Free Republic
Browse · Search
News/Activism
Topics · Post Article

To: kjvail
Still reading this piece, but a comment on the following:
There is no recognition that the natural order in education means that the state has nothing to do with it. Education is entirely a family matter and ought to be produced and distributed in cooperative arrangements within the framework of the market economy.

It's a confident claim, but one which would be difficult to substantiate. Since modern humans appeared, the social group has almost always been larger than the isolated, single family, and the social group has always had an interest in educating its young members in the ways of the group. The author is either wrong about what the 'natural order' is with respect to education, or else is using the words 'natural order' in an idiosyncratic way.

22 posted on 03/04/2005 5:45:26 AM PST by snarks_when_bored
[ Post Reply | Private Reply | To 1 | View Replies ]


To: snarks_when_bored
Since modern humans appeared, the social group has almost always been larger than the isolated, single family, and the social group has always had an interest in educating its young members in the ways of the group.

What is your definition of "modern humans" the last 50 years? The last hundred? The most basic social group has always been the family. All social group larger then a family were, until very recently, products of multiple and interrelated family groups. Again it is only until fairly recently that anything other then higher education or specialized training was done outside the home. How long have we had government run schools in this country? How long have their been government run schools globally?

26 posted on 03/04/2005 5:55:49 AM PST by Durus
[ Post Reply | Private Reply | To 22 | View Replies ]

To: snarks_when_bored

Dear snarks_when_bored,

I think that your criticism of Hoppe has some validity, although Hoppe acknowledges that the provision of education extends beyond the family. But Hoppe is right that in the natural order, the state has nothing to do with it.

Hoppe allows for involvement of entities outside the family when he says, "produced and distributed in cooperative arrangements within the framework of the market economy."

Where I think your criticism is valid is that Hoppe restricts the extra-familial involvement in education too narrowly, at least as I read it.

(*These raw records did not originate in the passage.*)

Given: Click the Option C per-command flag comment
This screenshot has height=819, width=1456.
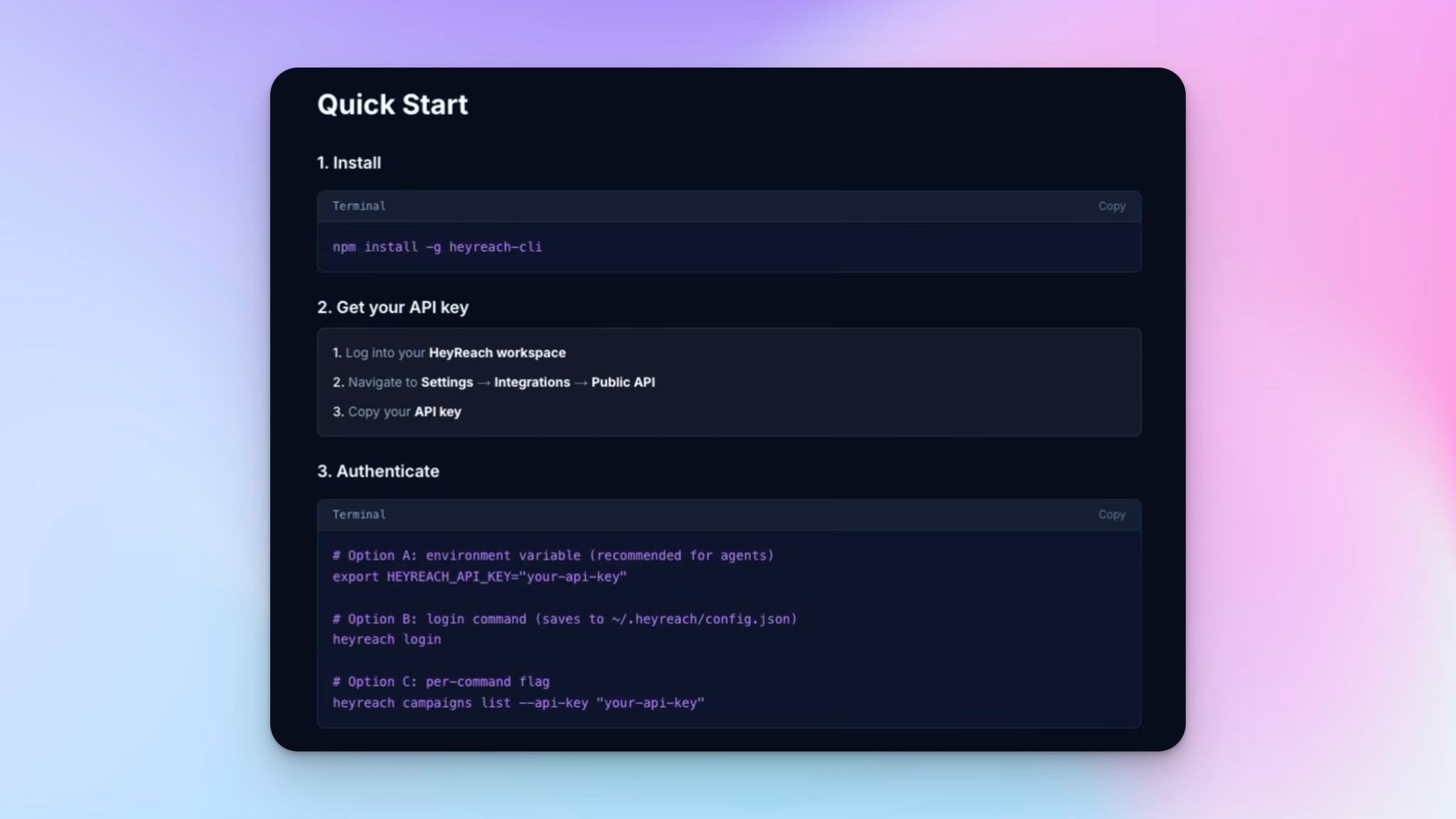Looking at the screenshot, I should click(441, 682).
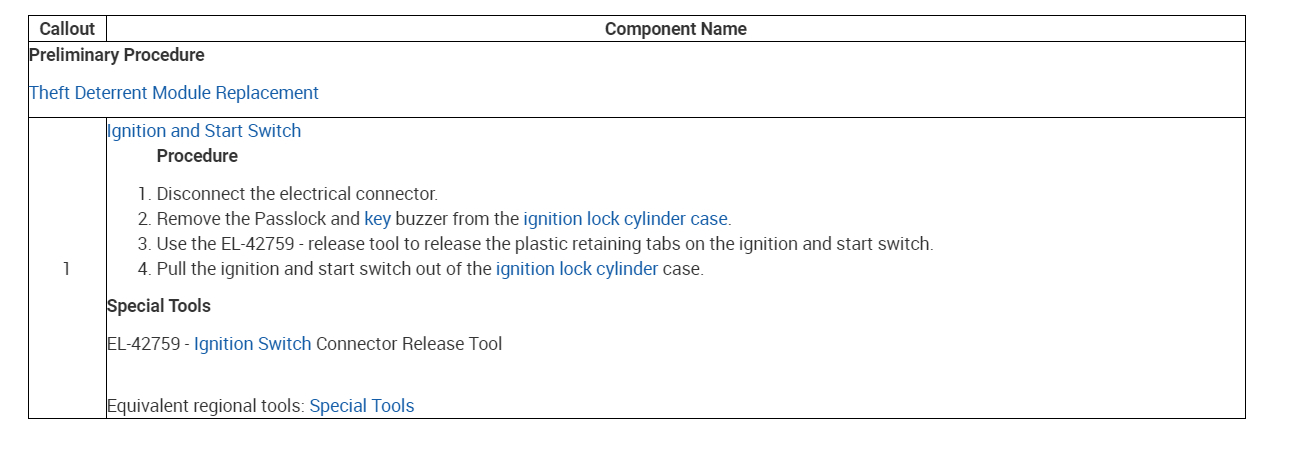
Task: Click the bold Special Tools heading
Action: 159,306
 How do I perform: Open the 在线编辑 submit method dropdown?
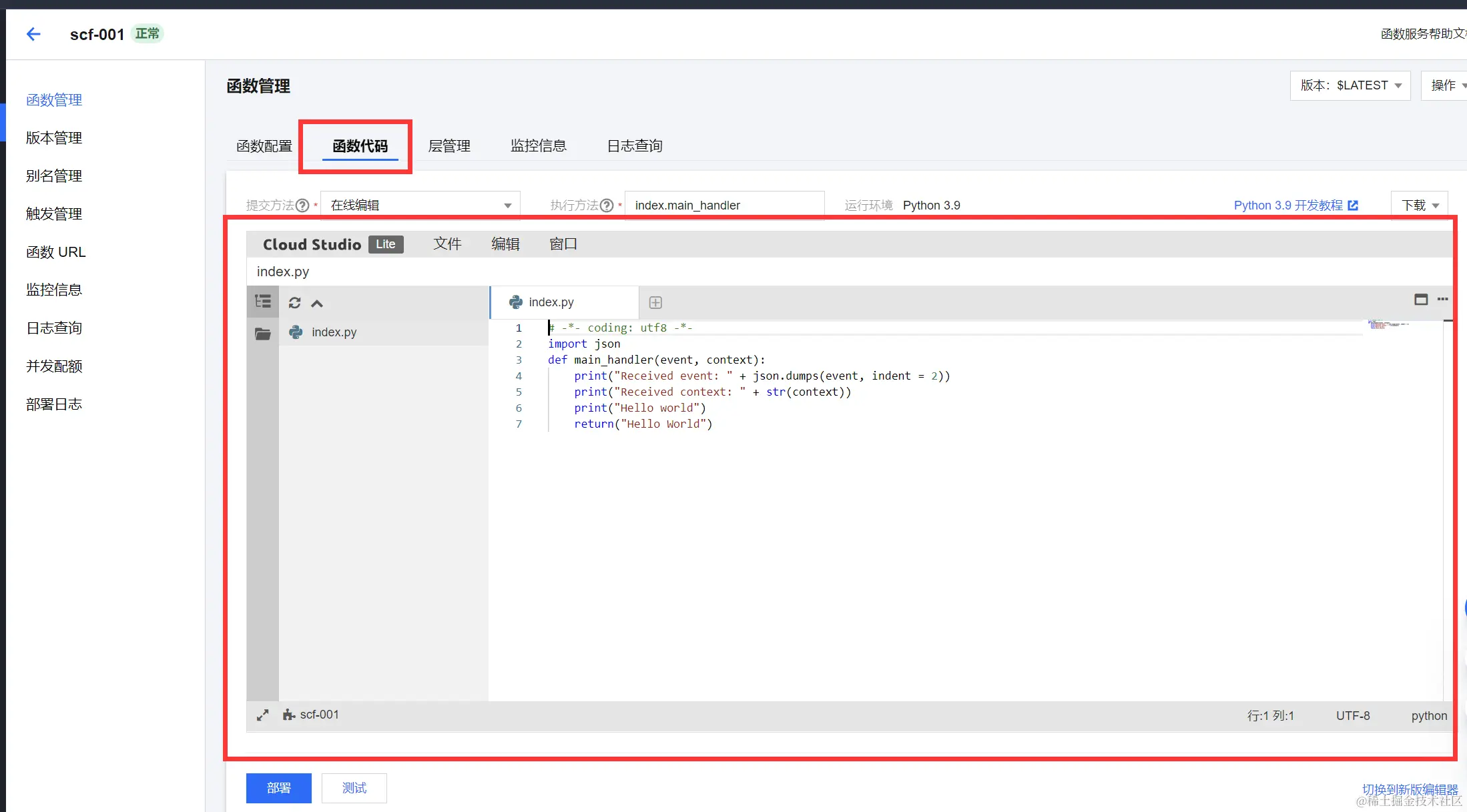coord(420,206)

As a homeschooler, I can tell you that Hoppe has outlined approximately how we operate. Education is entirely our responsibility. And, we do engage in cooperative arrangements to further the education of our children. We buy a private curriculum, we buy other educational enhancements from other private and semi-private offerors.

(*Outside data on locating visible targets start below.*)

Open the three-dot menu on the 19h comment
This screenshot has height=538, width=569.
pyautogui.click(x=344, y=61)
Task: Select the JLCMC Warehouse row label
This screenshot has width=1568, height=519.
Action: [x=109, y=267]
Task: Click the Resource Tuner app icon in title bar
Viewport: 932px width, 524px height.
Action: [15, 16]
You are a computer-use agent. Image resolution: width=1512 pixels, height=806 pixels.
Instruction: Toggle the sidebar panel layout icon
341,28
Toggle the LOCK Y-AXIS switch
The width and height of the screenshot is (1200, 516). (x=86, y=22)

But the language Hoppe uses seems to miss an important feature of our experience, which is the cooperative arrangements that are not really oriented toward the market economy. We do a lot of things with other homeschooling families that are not really "commercial" or "market-based" in conception, motivation, or practical application. I guess if you want to draw the definition of "markets" broadly enough, you could possibly include all these other activities, but to me, that's a mindless reductionism.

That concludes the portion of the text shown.